How many times have we heard someone – anyone – say that life is not fair? It’s not and I’m not sure it was ever intended to be. Otherwise, we’d never have to face those situations where we have to make difficult and sometimes heart wrenching decisions.
My son and I have had to face a very difficult situation involving one of our pups. With great sadness, we’ve reached the appropriate decision and both of us know that the hole in our hearts won’t ever heal completely. But we know that we love and are loved by one of the best pups ever. What we didn’t expect to deal with is the impact of her cancer on one of our other pups. He’s been at a complete loss with her illness – so much so that those who know this pup best realize that he’ll never survive her passing.

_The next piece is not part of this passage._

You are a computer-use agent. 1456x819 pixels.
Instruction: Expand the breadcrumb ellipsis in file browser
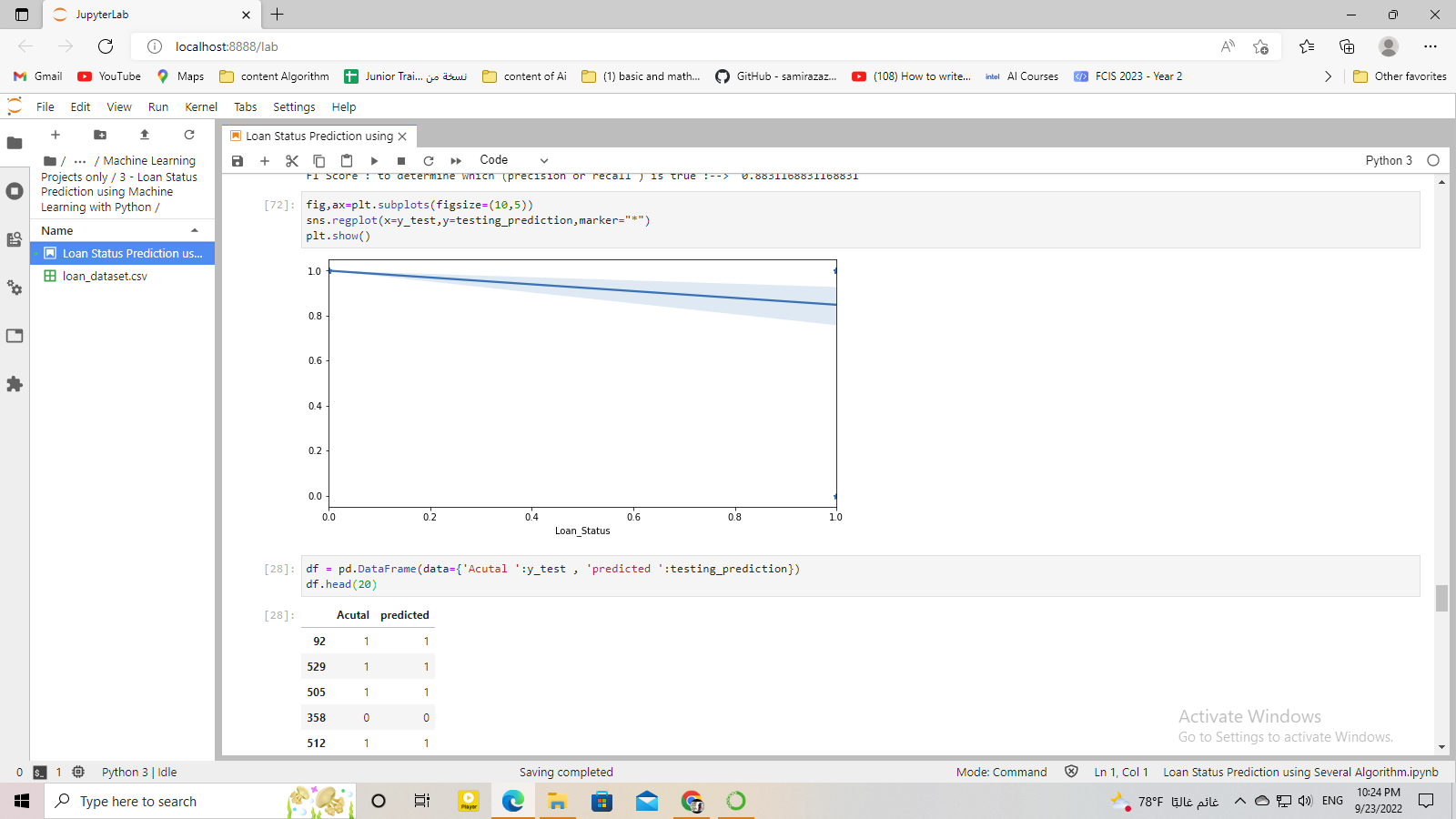click(79, 160)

It has been one of the most difficult decisions I’ve ever had to make. But I now accept that it will be the best decision I can make to have the second pup go home at the same time our first pup starts her journey. He’ll be her protector while she’ll be the reassurance he’ll need to make the journey safely. At the end of their trip, they’ll be greeted by the Dobie I lost to cancer when she was just about 4 years old and they will finally come to that place where they’ll be healed completely, able to play in the sun, chase butterflies, and for the one pup – he’ll never have to be afraid ever again. The hole in my heart will never heal completely and the anxiety and second guessing my son and I have gone through in making this decision has taken its toll.
Making difficult decisions is not easy and sometimes, it’s not fair. But it’s a measure of our faith, and our reliance upon one another that sees us through and helps us grow in knowledge, strength of character, faith, and confidence. Godspeed, Bailey and Elliot. Give Jess a kiss from us. We’ll see you again.